135 Fed.Appx. 499, 2005 WL 503774 (3rd Cir. 2005)

EMPLOYER-EMPLOYEE; CREDIT REPORTING—Under the Fair Credit Reporting Act, credit reports may be issued to employers for “employment purposes” at any time if authorization was given by the employee, even in blanket form, before the report is requested.

An employee sued her former employer, a nursing home, for violating the Fair Credit Reporting Act (FCRA) by requiring all employees to submit a signed, blanket authorization permitting the employer to check the employees’ credit history. The employee refused to sign the authorization. Her employment was terminated when, after an additional request and a warning that she would be fired if she did not sign the authorization, she refused to sign the authorization. The employee claimed that: (1) her former employer had no valid employment purpose for requiring a credit report authorization; (2) her former employer could not require employees to fill out a blanket authorization; and (3) she should not have been fired for refusing to sign the authorization. The lower court granted summary judgment against the employee and she appealed. The Court of Appeals affirmed.

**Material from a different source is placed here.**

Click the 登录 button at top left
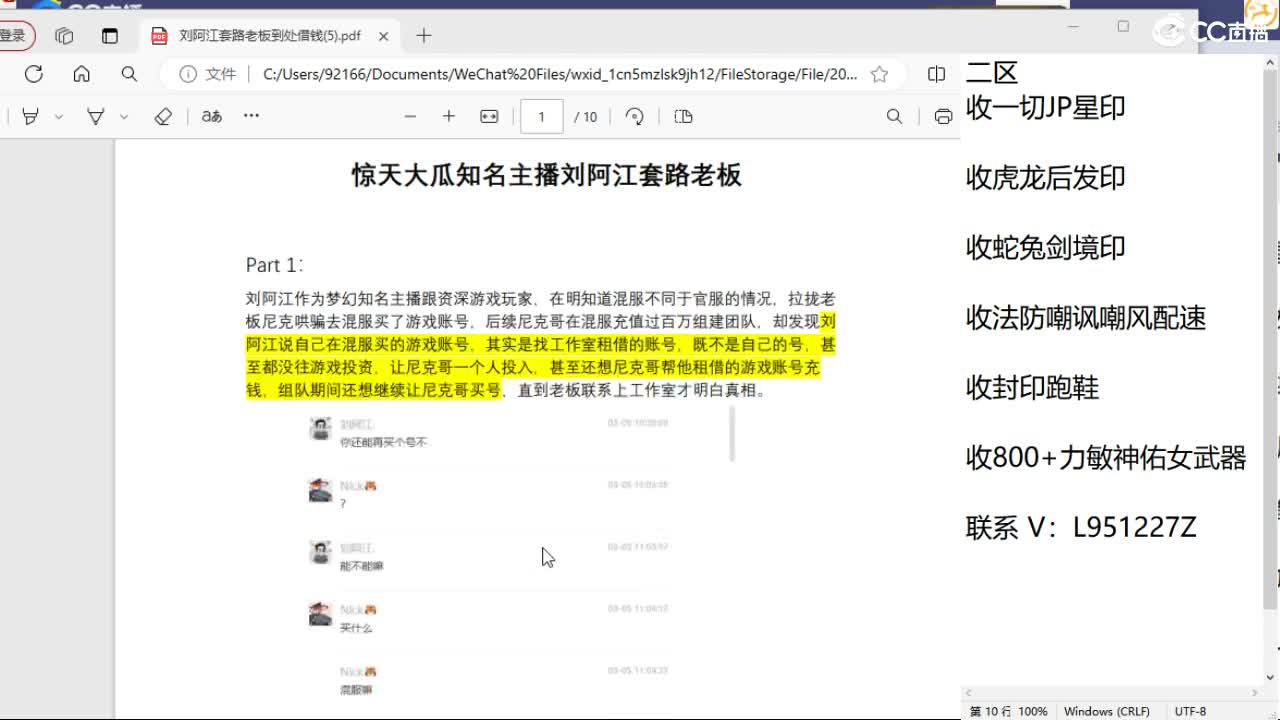This screenshot has height=720, width=1280. (16, 35)
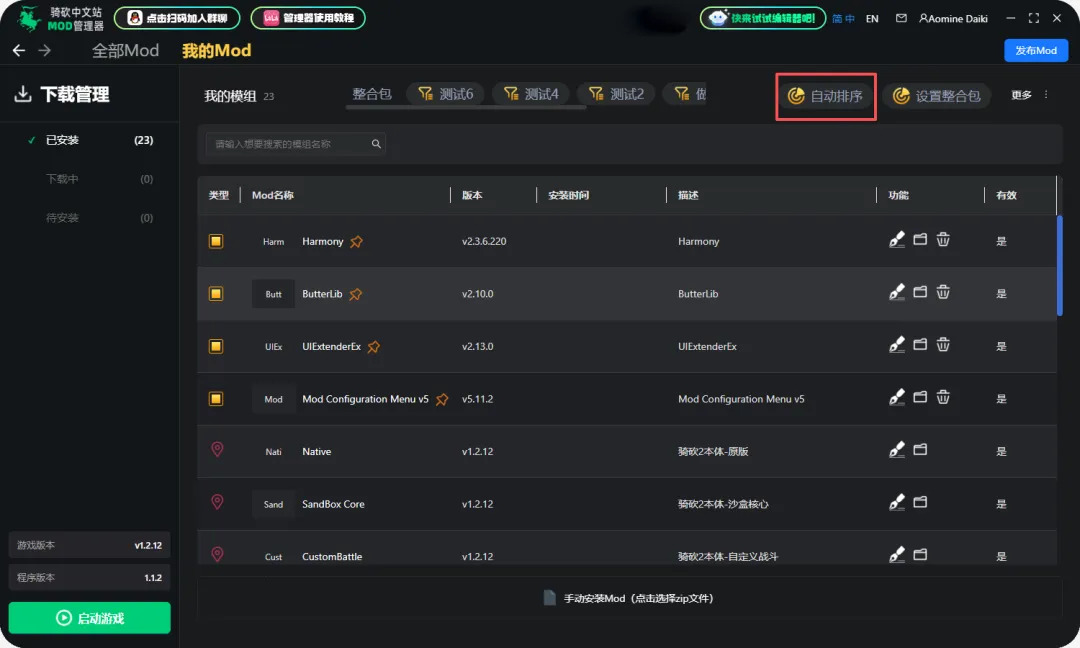This screenshot has width=1080, height=648.
Task: Select the 测试6 modpack filter
Action: [x=445, y=94]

It found that, under the FCRA, credit reports may be issued to employers for “employment purposes,” which is defined as purposes relating to evaluation of an individual for employment, promotion, reassignment or retention as an employee. The employee claimed that since her retention as an employee was not in question, there was no need to obtain a report. The employer argued that it needed access to employee’s credit reports to investigate theft, fraud, and other dishonesty. It claimed that its ability to investigate allegations would be impaired if the employer had to wait until an investigation was under way before it could request an employee’s authorization to run a credit search. The Court agreed. It also rejected the employee’s contention that, under the FCRA, the employer could not obtain credit reports based on blank, one-time authorization forms. The Court found that the statute requires authorization to be obtained “at any time before the report is procured.” The phrase “any time” is unambiguous and permits an employer to obtain the authorization well in advance of the time it may need to run the report. The Court also rejected the employee’s claim that completion of the authorization must be voluntary and cannot be compelled as a condition of continued employment, finding nothing in the statute to prohibit an employee at-will from being required to submit a signed credit authorization as a condition of employment.